Task instructions:
**1.** Answer these from the passage on services:
(a) Which two Acts give the first definition of Service?
(b) Under perishability, what can never be used and charged after departure?
(c) In the variability example, where does the first taxi ride take the service consumer?
**2.** From the passage on services, write out the text from "As per the International" up to and including "and financial advice).".
**3.** Translate this sentence from the passage on services into Spanish: "Services are rendered and consumed during the same period of time."
-------- Source passage --------
Under the Trademarks Act, 1999 and Competition Act, 2002, Service means service of any description which is made available to potential users and includes the provision of services in connection with business of any industrial or commercial matters such as banking, communication, education, financing, insurance, chit funds, real estate, transport, storage, material treatment, processing, supply of electrical or other energy, boarding, lodging, entertainment, amusement, construction, repair, conveying of news or information and advertising.


As per the International Accounting for Business, Service means something provided, usually for a fee, that may not be classed as manufacturing or production in any form (such as legal advice, brokerage, agency services and financial advice).
Characteristics of Service:
Services can be paraphrased in terms of their generic key characteristics.
1. Intangibility
-Services are intangible and insubstantial: they may not be touched, gripped, handled, looked at, smelled, tasted or heard. Thus, there is neither potential nor need for transport, storage or stocking of services. Furthermore, a service cannot be (re)sold or owned by somebody, neither can it be turned over from the service provider to the service consumer nor returned from the service consumer to the service provider.
Solely, the service delivery can be commissioned to a service provider who must generate and render the service at the distinct request of an authorized service consumer.
2. Perishability
Services are perishable in two regards
·                            The relevant resources, processes and systems are assigned for service delivery during a definite period in time. If the designated or scheduled service consumer does not request and consume the service during this period, the service cannot be performed for him. From the perspective of the service provider, this is a lost economic opportunity. Examples: An empty seat on a plane never can be utilized and charged after departure.
·                            When the service has been completely rendered to the requesting service consumer, this particular service irreversibly vanishes as it has been consumed by the service consumer. Example: the passenger has been transported to the destination and cannot be transported again to this location at this point in time.
3. Inseparability
The service provider is indispensable for service delivery as he must promptly generate and render the service to the requesting service consumer. In many cases the service delivery is executed automatically but the service provider must assign resources and systems and actively keep up appropriate service delivery readiness and capabilities. Additionally, the service consumer is inseparable from service delivery because he is involved in it from requesting it up to consuming the rendered benefits. Example: The service consumer must sit in the hair dresser’s shop & chair or on the seat in plane; correspondingly, the hair dresser or the pilot must be in the same shop or plane, respectively, for delivering the service.
4. Simultaneity
Services are rendered and consumed during the same period of time. As soon as the service consumer has requested the service (delivery), the particular service must be generated from scratch without any delay and friction and the service consumer instantaneously consumes the rendered benefits for executing his upcoming activity or task.
5. Variability
Each service is unique. It is one-time generated, rendered and consumed and can never be exactly repeated as the point of time, location, circumstances, conditions, current configurations and/or assigned resources are different for the next delivery, even if the same service consumer requests the same service. Many services are regarded as heterogeneous or lacking homogeneity and are typically modified for each service consumer or each new situation (customized). Example: The taxi service which transports the service consumer from his home to the opera is different from the taxi service which transports the same service consumer from the opera to his home – another point in time, the other direction, maybe another route, probably another taxi driver and cab.
-------- Supplied records --------
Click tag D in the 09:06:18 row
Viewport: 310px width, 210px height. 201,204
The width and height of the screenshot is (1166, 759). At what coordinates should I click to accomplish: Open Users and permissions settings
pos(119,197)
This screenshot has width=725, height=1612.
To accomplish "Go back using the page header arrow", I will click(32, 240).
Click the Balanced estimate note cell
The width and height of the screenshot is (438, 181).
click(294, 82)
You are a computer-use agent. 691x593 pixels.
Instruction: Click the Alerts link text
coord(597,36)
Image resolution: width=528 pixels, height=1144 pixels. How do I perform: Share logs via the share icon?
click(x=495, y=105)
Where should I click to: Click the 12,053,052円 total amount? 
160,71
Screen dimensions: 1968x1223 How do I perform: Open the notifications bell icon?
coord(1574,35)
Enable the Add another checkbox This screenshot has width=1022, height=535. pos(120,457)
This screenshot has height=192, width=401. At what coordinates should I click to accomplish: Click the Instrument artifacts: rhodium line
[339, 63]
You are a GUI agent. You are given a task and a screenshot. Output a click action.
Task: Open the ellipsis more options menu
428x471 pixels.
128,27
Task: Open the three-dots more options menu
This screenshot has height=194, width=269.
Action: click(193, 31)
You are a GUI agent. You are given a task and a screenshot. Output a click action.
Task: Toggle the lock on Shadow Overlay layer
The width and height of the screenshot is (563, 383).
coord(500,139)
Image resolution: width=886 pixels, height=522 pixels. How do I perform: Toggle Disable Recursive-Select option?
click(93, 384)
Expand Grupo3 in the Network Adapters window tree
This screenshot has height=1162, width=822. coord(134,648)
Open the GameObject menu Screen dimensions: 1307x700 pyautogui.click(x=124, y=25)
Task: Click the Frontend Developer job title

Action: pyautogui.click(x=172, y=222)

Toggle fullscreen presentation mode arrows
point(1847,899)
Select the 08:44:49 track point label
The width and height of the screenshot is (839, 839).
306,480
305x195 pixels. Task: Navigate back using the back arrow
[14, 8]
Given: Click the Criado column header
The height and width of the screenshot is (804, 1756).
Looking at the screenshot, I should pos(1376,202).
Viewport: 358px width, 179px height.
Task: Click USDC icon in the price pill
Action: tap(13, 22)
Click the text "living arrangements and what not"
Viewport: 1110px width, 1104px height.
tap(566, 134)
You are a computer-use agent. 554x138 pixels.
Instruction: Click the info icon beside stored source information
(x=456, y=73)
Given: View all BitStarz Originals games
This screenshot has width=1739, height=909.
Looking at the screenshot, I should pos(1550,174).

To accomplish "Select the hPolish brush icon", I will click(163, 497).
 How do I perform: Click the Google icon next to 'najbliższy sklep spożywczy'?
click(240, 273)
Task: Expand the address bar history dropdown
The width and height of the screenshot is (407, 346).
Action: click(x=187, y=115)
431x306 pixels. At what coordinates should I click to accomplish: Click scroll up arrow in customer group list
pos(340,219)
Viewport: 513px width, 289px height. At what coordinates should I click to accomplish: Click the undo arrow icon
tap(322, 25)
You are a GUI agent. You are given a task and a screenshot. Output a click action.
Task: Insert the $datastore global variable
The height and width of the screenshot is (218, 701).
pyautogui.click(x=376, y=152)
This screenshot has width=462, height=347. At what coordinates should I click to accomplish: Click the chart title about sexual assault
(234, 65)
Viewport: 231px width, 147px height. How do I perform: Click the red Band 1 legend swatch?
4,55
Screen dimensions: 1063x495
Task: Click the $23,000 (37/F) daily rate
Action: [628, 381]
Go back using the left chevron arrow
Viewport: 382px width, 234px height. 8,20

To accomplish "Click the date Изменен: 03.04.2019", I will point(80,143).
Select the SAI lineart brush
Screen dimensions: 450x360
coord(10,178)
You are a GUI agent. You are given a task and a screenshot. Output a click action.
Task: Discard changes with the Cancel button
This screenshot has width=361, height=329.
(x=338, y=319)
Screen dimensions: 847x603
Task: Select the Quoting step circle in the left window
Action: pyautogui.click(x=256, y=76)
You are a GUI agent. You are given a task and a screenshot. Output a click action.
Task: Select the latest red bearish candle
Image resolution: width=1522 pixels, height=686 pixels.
--------
In response:
**1.**
(a) The Trademarks Act, 1999 and the Competition Act, 2002.
(b) An empty seat on a plane.
(c) From his home to the opera.

**2.**
As per the International Accounting for Business, Service means something provided, usually for a fee, that may not be classed as manufacturing or production in any form (such as legal advice, brokerage, agency services and financial advice).

**3.** Los servicios se prestan y se consumen durante el mismo período de tiempo.